• [Challenge 1]:
In the article on charities moving their fundraising online, how long has the Hopkinton Parent-Teacher Association relied on a spring auction to raise its annual budget?
• [Challenge 2]:
Pick up the article on charities moving their fundraising online right after its final sentence and write the next few paragraphs.

• [Excerpt]:

++++++++++++++++++++

Jonathan Ianelli used Firstgiving to warm up the fundraising for the Santa Speedo Run.

Friday, February 27, 2009

Charities go online for fundraising

By Galen Moore

Their accustomed fundraising wells running dry, cash-parched nonprofits are making an exodus to the web — and online fundraising startups are seeing a boom in business.

Until last fall’s fiscal crisis, the biggest obstacle to cMarket Inc.’s customer-acquisition efforts was a sense of complacency among risk-averse nonprofit organizations that make up its client base, said Jon Carson, CEO and chairman at the 6-year-old online benefit auction provider.

“What’s happened is, the complacency has been drained out of the system and has been replaced by fear,” he said. “Everyone understands if they don’t do something different this year, they’re not going to replicate last year’s numbers.”

Two other Boston-area startups are seeing the same trend. Somerville-based Firstgiving Inc. provides support for personal online fundraising pages used in events such as marathons or winter cold-water plunges. Cambridge-based Good2gether Inc., a nonprofit advertising company, places contextual fundraising ads in online news outlets.

Going digital

For 20 years, the Hopkinton Parent-Teacher Association has depended on a spring auction to raise its annual budget of $50,000 to $60,000 to support extra programs and materials for the town’s public schools. This year, the organizers saw the writing on the wall, said PTA member Pattie Hunt Sinacole: The live auction alone wasn’t going to cut it.

“It’s a tough market for fundraising,” she said. A donor who in past years reliably put up a $500 auction item this year may be limited to a $200 item. “They’re saying, ‘We can’t do the whole Red Sox package, but we can do a pair of tickets,’ ” Sinacole said.

So for the first time they added an online component to their annual event, through cMarket, which will contribute items donated from corporate sponsors and will expose the Hopkinton PTA auction to a wider audience. Sinacole said she’s hoping the association will do better this year than it has in the past.

++++++++++++++++++++

• [Source excerpt]:
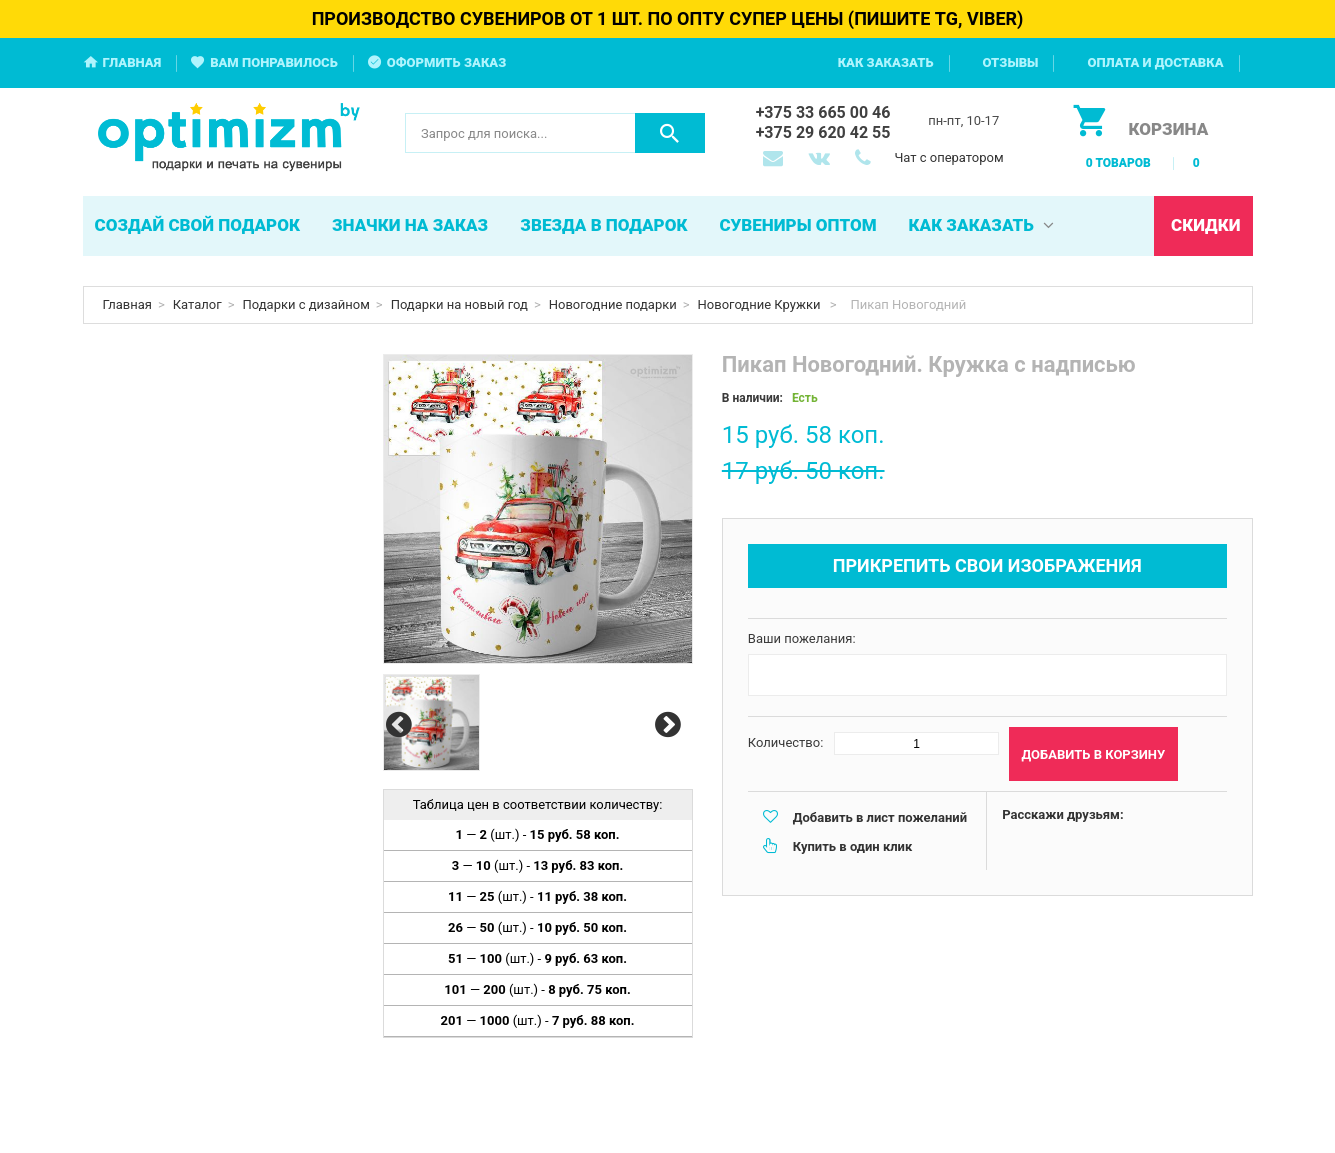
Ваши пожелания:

++++++++++++++++++++

• [Final answer 1]:
For 20 years.

• [Final answer 2]:
Of course, cMarket takes a cut — a $595 upfront fee plus up to 9 percent of the online auction proceeds. But Carson said cMarket’s customers are raising funds far above what they could without the online service.

Firstgiving takes a more modest share — 5 percent of donations, plus credit card processing charges. After the ninth annual Santa Speedo Run used Firstgiving last December for the first time, organizer Jonathan Ianelli said he felt the funds raised were well worth the fees.

In the past, organizers had taken donations for the event by hand. This year, its first online, the number of runners in the one-mile, costumed Back Bay dash rose from 400 to 600, but donations doubled — from $90,000 in 2007 to $180,000 in 2008.

“Before we even ran the run, we had raised over $100,000,” said Ianelli, who every year organizes the event to benefit a different Boston-area charity that works with children. The 2008 event benefited Cradles to Crayons.

Events like the Santa Speedo Run are Firstgiving’s bread and butter, said COO Frank Days. Other customers include polar plunges run by local Special Olympics chapters, and nonprofits that raise funds through runners in the Boston Marathon. Now, Firstgiving is seeing an influx of new customers who are looking to tap the potential personal fundraising networks that their supporters may have.

“We are seeing charities who are coming to us saying we’ve got to make up for this gap,” Days said, “and online is an opportunity we’re not taking advantage of.”